Though the exact cause of Castleman’s Disease is not known, it appears to be polyclonal in origin in majority of the cases. Autoimmune dysregulation may be a reason for the apparent association of Castleman’s disease with connective tissue disorders such as Systemic Lupus Erythematosus5,6 and an overlap spectrum such as mixed connective tissue disease.7 B cell disorders such as multiple myeloma, Waldenstrom’s macroglobulinemia and Castleman’s disease can occasionally manifest autoimmune traits during their course. It has thus been hypothesized that chronic stimulation of B cell clones, especially CD 5+, by B lymphocyte stimulator (BLyS) could result in the manifestation of autoimmune disease as well as lymphoproliferative disorders including Castleman’s disease.3 Some researchers speculate that increased production of interleukin-6 (IL-6) may be integral in the development of Castleman’s Disease.6 Other associations with Castleman’s disease are human herpes virus 8 [HHV 8], the Ebstein Barr virus, the human immunodeficiency virus,8 pemphigus, POEMS syndrome (polyneuropathy, organomegaly, endocrinopathy, monoclonal gammopathy, and skin changes) and Hodgkin’s lymphoma.1
Various treatment modalities are available including surgical resection in unifocal varieties of Castleman’s disease, steroids, and in certain cases, chemotherapy or radiotherapy.9 Ganciclovir has also been advocated as therapy since it targets HHV 8. In this setting of connective tissue disorder with Castleman’s disease, the use of steroids and other immunosuppressants to target the underlying collagen vascular disease would be the ideal initial therapy with close follow-up to assess response to therapy.
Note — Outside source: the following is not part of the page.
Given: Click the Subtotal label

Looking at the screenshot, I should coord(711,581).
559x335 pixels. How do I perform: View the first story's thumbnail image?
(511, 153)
There are case reports suggesting that the presence of Castleman’s disease along with an autoimmune collagen vascular disease results in difficulty in achieving remission of the autoimmune manifestations with immunosuppressants that are conventionally used, such as steroids, Azathioprine and cyclophosphamide. Whether steroids and immunosuppressants alone are adequate in treatment of such conditions, or removal of the mass is also needed, has not been well documented or studied. Monoclonal antibodies against CD20 like Rituximab10 and IL 6 have been described as effective agents in treating both conditions individually. This case highlights the association of collagen vascular disease and Castleman’s disease, both known to result from immune dysregulation, and the possibility of treatment with immunosuppressants to achieve remission of both diseases.